Cerro Gordo ("Fat Hill" in Spanish) got its name from Mexicans, who regularly searched the area for silver. Mining officially began in 1865 after its discovery by Pablo Flores; by 1867 the word had spread, and scores of prospectors had arrived seeking fortune. In 1866, local businessman Victor Beaudry had opened a store, as well as acquiring several mining claims, including partial interest to the lucrative Union Mine. By 1869, Cerro Gordo was the largest producer of silver and lead in the nation; teams of mules would travel between Cerro Gordo and Los Angeles, California. At its peak, the town was home to several mines, hundreds of structures (most were of the ramshackle variety), bars, a general store, and a hotel. The isolated nature of the town led to much lawlessness, as gunfights were recorded in its time.

The prosperity of Cerro Gordo was short-lived; by 1877 a fire raged throughout the mines, burning down much of the infrastructure. Falling silver and lead prices were the final straw, and most of the inhabitants left as quickly as they came. The town briefly came back to life for a few decades, starting in 1905, as it was used for zinc processing. The town was left mostly abandoned, save for a few caretakers who stayed behind.

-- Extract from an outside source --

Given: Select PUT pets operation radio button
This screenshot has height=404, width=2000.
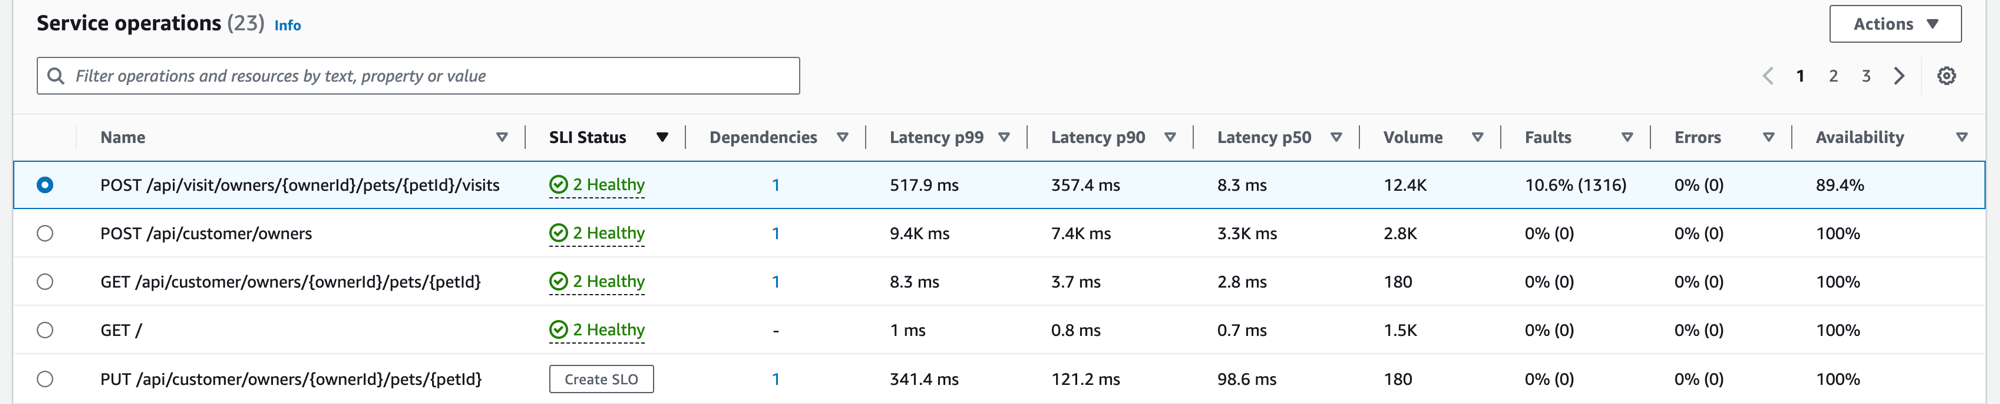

The ghost town of Cerro Gordo was purchased for 1.4 million dollars in June 2018 with the intent to turn it into a tourist attraction, accessed by special permission. At that time, it had several vintage buildings, including the general store and 336 acre. The buyers, Brent Underwood and Jon Bier, purchased the property with additional Los Angeles-based investors. The American Hotel, an icehouse, and a residence were destroyed in a suspected electrical fire on June 15, 2020. Despite these challenges, in 2021 Underwood said he was still committed to the project. The structure of the new American Hotel was completed in 2025.

==Accessibility==
Cerro Gordo is accessible by an 8-mile dirt utility road; use of a 4WD vehicle is recommended, but the road can be navigated in a 2WD vehicle.